### Input records ###

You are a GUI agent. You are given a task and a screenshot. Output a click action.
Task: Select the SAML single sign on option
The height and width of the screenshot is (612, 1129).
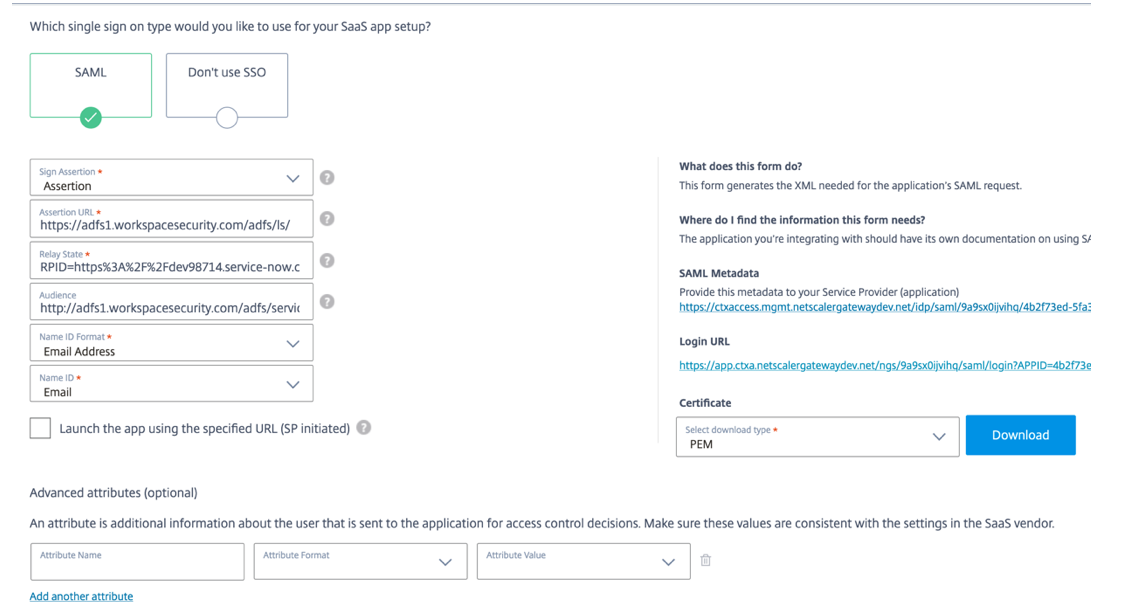tap(91, 86)
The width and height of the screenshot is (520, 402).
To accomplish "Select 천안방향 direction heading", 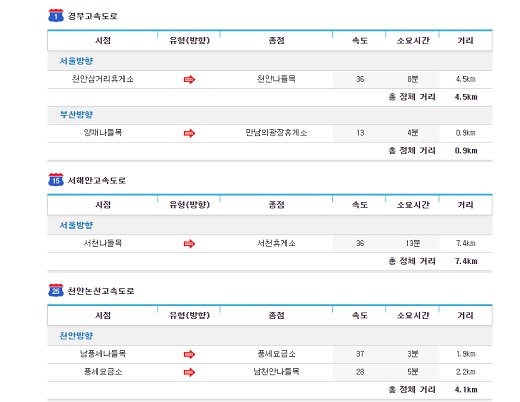I will click(x=76, y=336).
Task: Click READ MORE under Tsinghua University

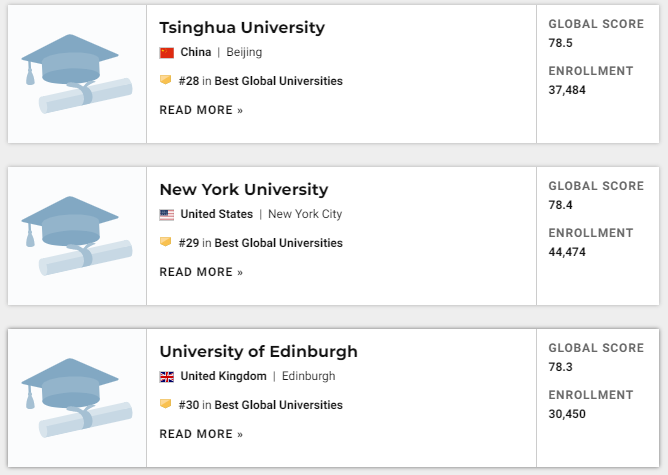Action: click(201, 110)
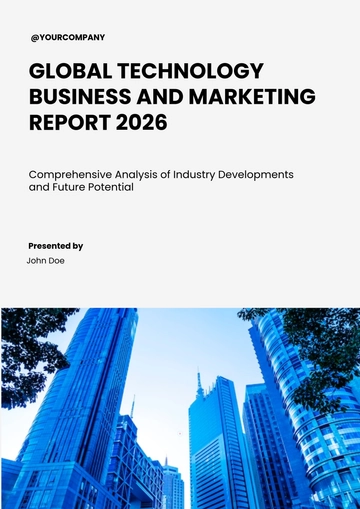The image size is (360, 509).
Task: Select the tall left skyscraper in the photo
Action: pos(83,393)
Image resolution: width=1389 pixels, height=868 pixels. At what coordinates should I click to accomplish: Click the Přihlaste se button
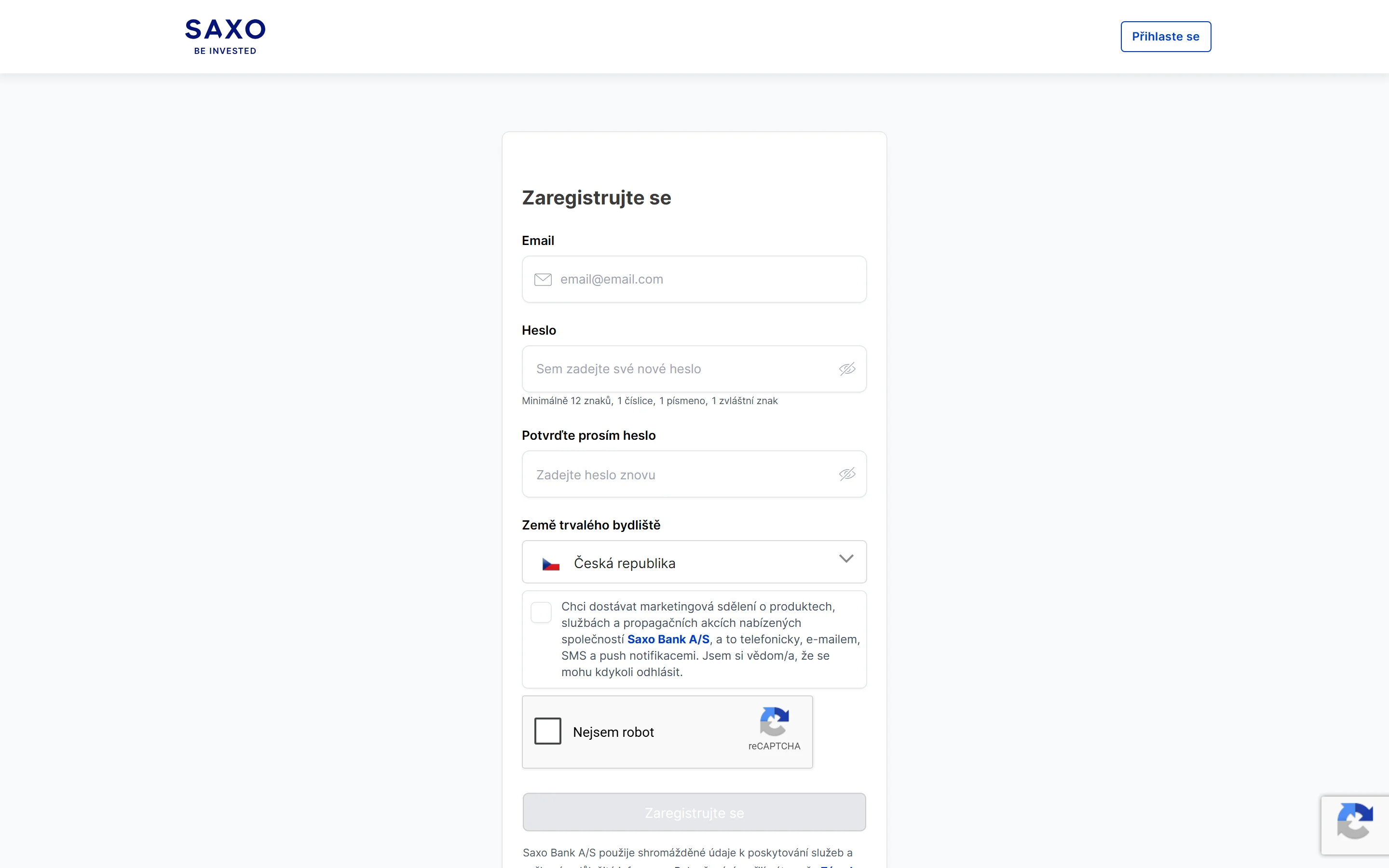pos(1166,36)
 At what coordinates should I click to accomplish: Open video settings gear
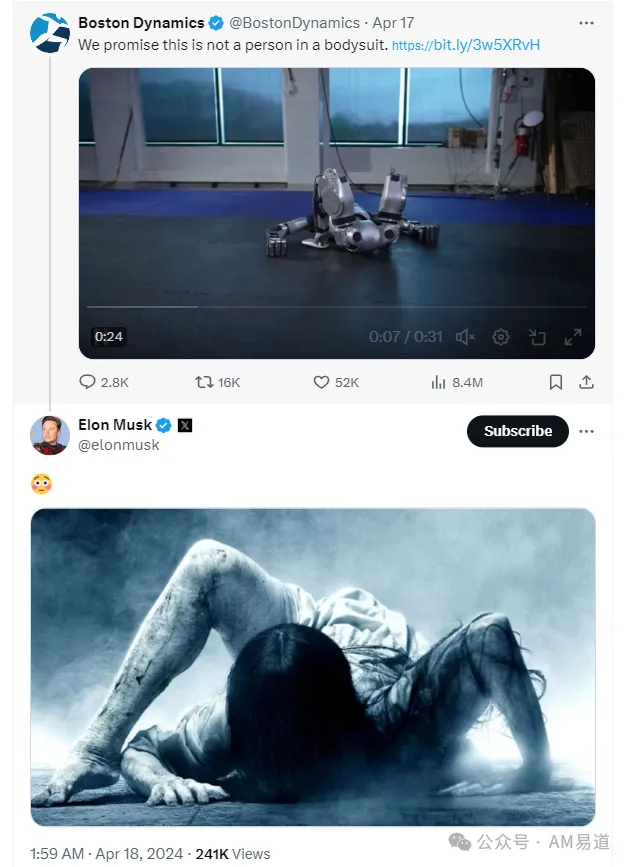point(501,337)
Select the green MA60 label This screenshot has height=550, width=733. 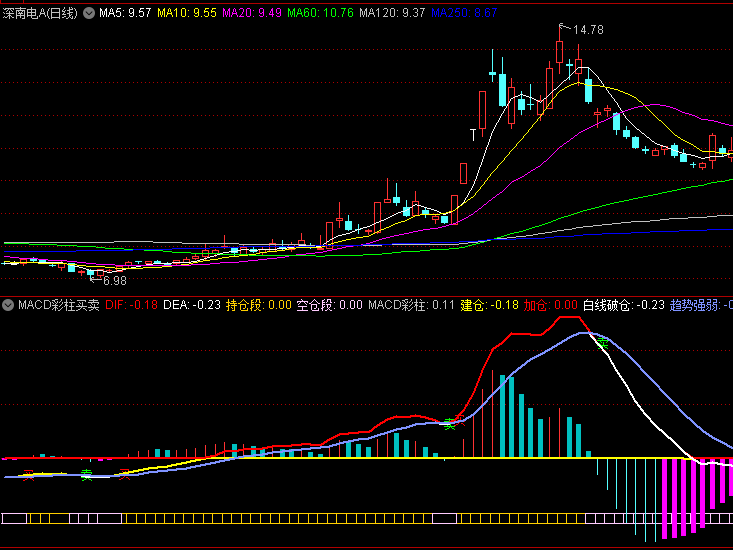(320, 14)
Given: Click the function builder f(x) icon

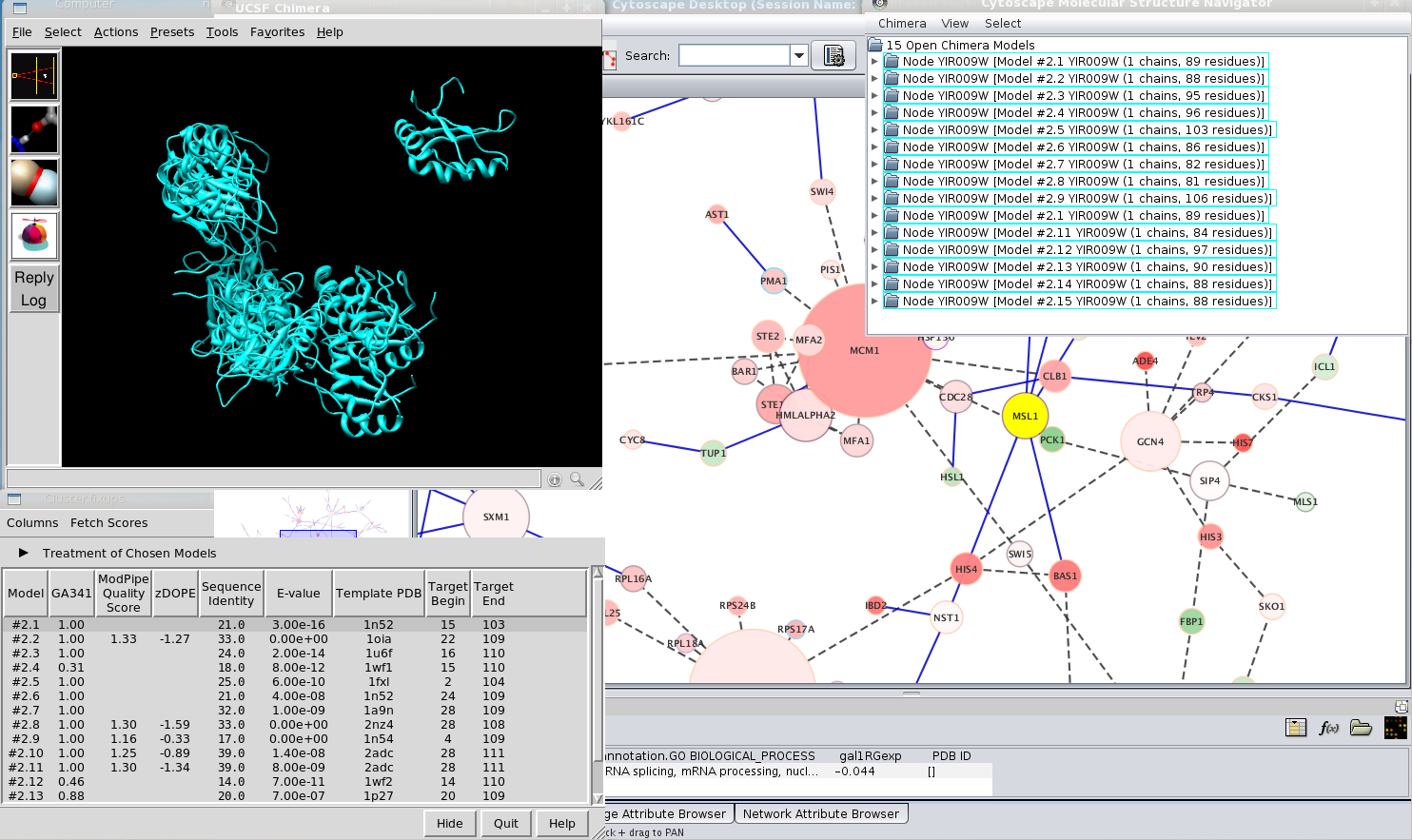Looking at the screenshot, I should tap(1328, 728).
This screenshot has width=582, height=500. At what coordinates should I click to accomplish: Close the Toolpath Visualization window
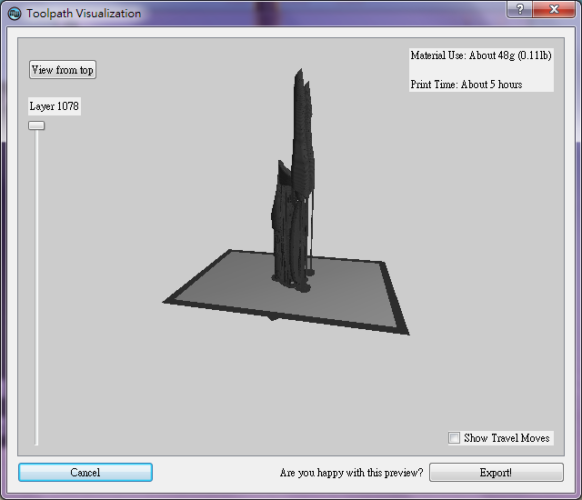tap(554, 9)
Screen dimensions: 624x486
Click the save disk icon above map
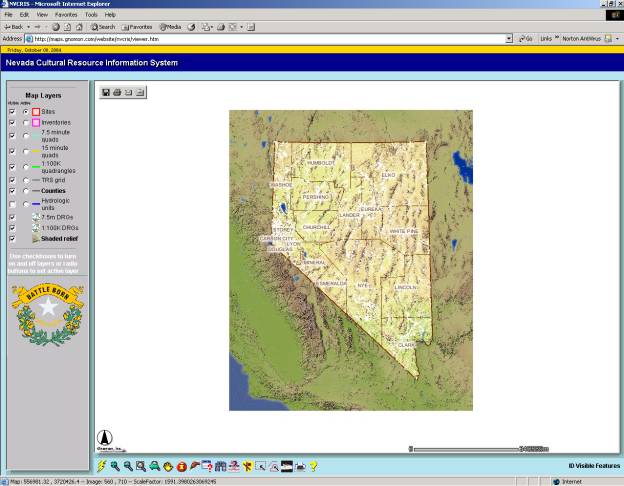pos(106,92)
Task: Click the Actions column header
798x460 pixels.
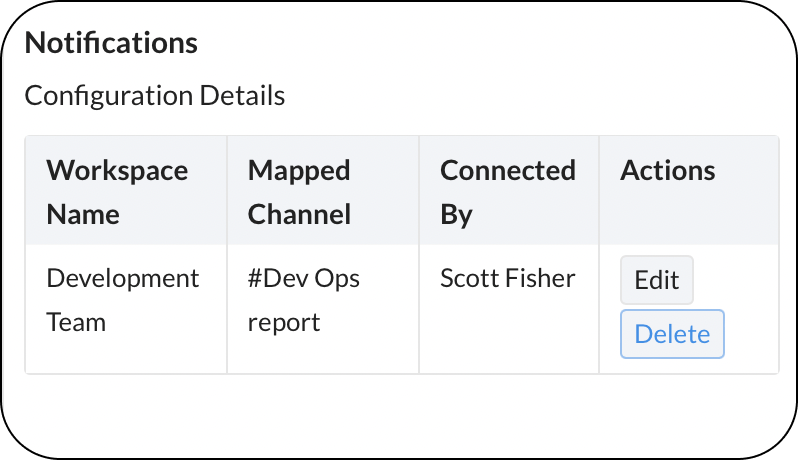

###

Every line from the one with "Task: Click the Actions column header" through the last line of the data must be copied exactly. Leave the pictures out.

Task: Click the Actions column header
798x460 pixels.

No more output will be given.